Postanowiliśmy odezwać się do rozżalonej matki, która w rozmowie z eDziecko.pl wytłumaczyła, że nie może pojąć, dlaczego pacjenci wciąż są tak źle traktowani w szpitalach. - Czas nagłośnić żywienie w szpitalach, bo to porażka. W szpitalu, w którym aktualnie przebywam, stawka żywieniowa dla pacjenta wynosi 25 złotych. Obiad stołówkowy w mieście to koszt rzędu 23 lub 25 złotych, a w szpitalu za 25 złotych pacjent ma zaledwie trzy posiłki - pisze matka i dodaje:
Jak przebywałam z młodym w szpitalu w okresie od 1997 roku do mniej więcej 2017 roku, to posiłki znośne. Kiedy leżałam z synem to zazwyczaj płaciłam za dobę jako matka. Teraz jest inaczej.

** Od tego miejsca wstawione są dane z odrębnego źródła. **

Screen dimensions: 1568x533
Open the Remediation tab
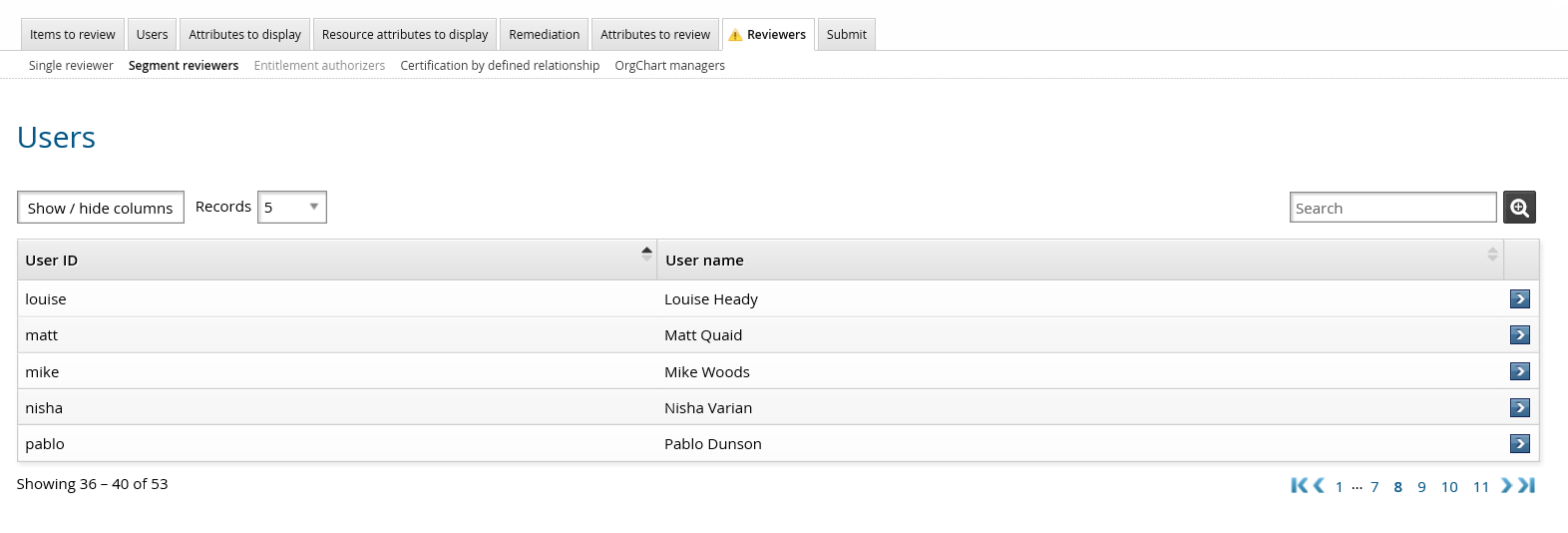click(544, 35)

A czy wy, drogie mamy, doświadczyłyście podobnych sytuacji? Czy może jednak jedzenie podawane na porodówkach przypadło Wam do gustu? Zachęcamy Was do dzielenia się swoimi opiniami, a także zdjęciami posiłków. Wasze historie i opinie są dla nas ważne. Piszcie do nas na adres: edziecko@agora.pl.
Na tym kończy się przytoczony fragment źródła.